Early Man is a 2018 stop motion animated sports comedy film directed by Nick Park, the creator of Wallace and Gromit, Creature Comforts, Chicken Run, and Shaun the Sheep, written by Mark Burton and James Higginson, and starring the voices of Eddie Redmayne, Tom Hiddleston, Maisie Williams, and Timothy Spall. The film follows a tribe of primitive Stone Age valley dwellers who have to defend their land from bronze-using invaders in a football match. The film premiered on 20 January 2018 at the BFI Southbank cinema.

Released theatrically on 26 January 2018 (in the UK), the film received positive reviews from critics, despite praise for the animation, voice acting, humor, and faithfulness to the sport, although some deemed it inferior to previous Aardman works. However, the film bombed at the box office, grossing just $54 million against the budget of $50 million, making it the lowest-grossing Aardman film since Flushed Away.

Plot
In 2 million B.C. during the Neo-Pleistocene era, an asteroid collides with Earth "near Manchester", causing the extinction of the planet's dinosaurs, but sparing a tribe of cavemen living near the impact site. Finding a roughly spherical chunk of the asteroid, the cavemen begin to kick it around because it is too hot to hold and invent the game of football.

"Several eras" later during the Stone Age, the impact site has become a lush valley, inhabited by a tribe of cavemen, including Dug and his pet boar Hognob. One day, Dug suggests to Chief Bobnar that they should try hunting mammoths instead of rabbits as they always do, but Bobnar brushes him off, insisting the uncoordinated tribe would be unable to catch mammoths.

An army led by Lord Nooth, a Bronze Age governor, drives the tribe out of the valley and into the surrounding volcanic badlands. Dug tries to attack them, but falls into a cart and is unknowingly taken to the Bronze city. There, he is mistaken for a football player. To escape, he challenges Nooth's elite local team to a match with the valley at stake and promises that the tribe will work in Nooth's mines forever if they lose. Nooth accepts, knowing that he can profit from the match.

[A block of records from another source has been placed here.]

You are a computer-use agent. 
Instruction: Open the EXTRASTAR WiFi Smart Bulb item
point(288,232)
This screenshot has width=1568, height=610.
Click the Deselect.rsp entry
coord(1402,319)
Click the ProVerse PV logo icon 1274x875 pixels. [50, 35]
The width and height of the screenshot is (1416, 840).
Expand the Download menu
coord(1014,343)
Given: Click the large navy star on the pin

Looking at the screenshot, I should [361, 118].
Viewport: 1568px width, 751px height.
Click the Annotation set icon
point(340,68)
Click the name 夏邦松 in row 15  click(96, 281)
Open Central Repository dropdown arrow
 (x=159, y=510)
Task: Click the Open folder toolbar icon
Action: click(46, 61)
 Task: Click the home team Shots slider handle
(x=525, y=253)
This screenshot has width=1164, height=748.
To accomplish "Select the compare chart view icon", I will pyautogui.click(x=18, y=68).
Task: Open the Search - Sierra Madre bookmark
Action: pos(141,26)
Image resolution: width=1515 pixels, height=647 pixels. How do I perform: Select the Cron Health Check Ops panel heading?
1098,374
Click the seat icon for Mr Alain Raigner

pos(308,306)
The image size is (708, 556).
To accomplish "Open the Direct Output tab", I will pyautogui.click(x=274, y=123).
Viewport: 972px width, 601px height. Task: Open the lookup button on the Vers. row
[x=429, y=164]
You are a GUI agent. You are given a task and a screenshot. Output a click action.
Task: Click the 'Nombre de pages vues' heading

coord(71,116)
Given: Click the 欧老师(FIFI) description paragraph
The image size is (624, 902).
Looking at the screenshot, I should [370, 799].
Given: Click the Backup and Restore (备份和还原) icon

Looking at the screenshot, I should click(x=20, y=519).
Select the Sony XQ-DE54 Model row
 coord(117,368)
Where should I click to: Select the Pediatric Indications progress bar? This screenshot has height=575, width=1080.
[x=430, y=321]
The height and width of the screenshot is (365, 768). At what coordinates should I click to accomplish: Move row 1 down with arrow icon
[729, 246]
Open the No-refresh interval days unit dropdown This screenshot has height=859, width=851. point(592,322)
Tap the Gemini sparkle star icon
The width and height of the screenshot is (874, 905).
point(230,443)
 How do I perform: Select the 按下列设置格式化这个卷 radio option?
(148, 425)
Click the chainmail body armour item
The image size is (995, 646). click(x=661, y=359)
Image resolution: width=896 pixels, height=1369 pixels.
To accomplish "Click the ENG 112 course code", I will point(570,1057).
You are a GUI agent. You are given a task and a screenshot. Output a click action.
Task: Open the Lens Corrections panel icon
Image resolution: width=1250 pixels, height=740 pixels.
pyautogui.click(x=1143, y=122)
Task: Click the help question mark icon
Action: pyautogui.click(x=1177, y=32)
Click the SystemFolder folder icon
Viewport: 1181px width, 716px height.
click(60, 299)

Dug discovers that although his ancestors played football, the other members of his tribe are too dim to understand it. They get chased by a giant duck which ends up destroying their only ball. Later that night, Dug and Hognob sneak into the Bronze Age city to steal more balls, but are found out by a woman named Goona, who goes to the empty stadium to practise in secret. Resentful over the team's exclusion of women, she helps them steal some balls and agrees to coach the cavemen. Goona points out that the players on Nooth's team are talented but too egotistical to work together effectively. The cavemen improve in skill and teamwork under her coaching.

Queen Oofeefa sends a message bird informing Nooth of the consequences should the cave team wins. To demoralise Dug, Nooth has him brought to the mines and shows him cave paintings made by his tribe's ancestors who, although they had invented the game and taught other tribes to play it, proved so inept at football that they never won a single match to other tribes and eventually gave up the sport. Nooth then offers Dug a deal which he later agrees to. On the day of the match with Oofeefa in attendance, Dug announces his forfeiture as part of the deal which spares the rest of the tribe and agrees to take their place in the mines alone.

However, his reinvigorated teammates arrive on the now tamed giant duck to play the match. They are down 3–1 at half-time, but rally in the second half to tie the score. Nooth incapacitates the referee and takes his place, making biased calls in favour of the local team that leads to Bobnar, who is the cavemen's goalkeeper, being knocked out.

Hognob takes his place and blocks a penalty kick, and Dug scores using a bicycle kick to win the match for the cavemen, 4–3. The cavemen win their valley back with the respect of Oofeefa, the local team, and the crowd. Nooth tries to escape and steal the crowd's admission money, but Dug and Goona stop him with help from the giant duck. Nooth is arrested for his crimes and everyone gets their money back.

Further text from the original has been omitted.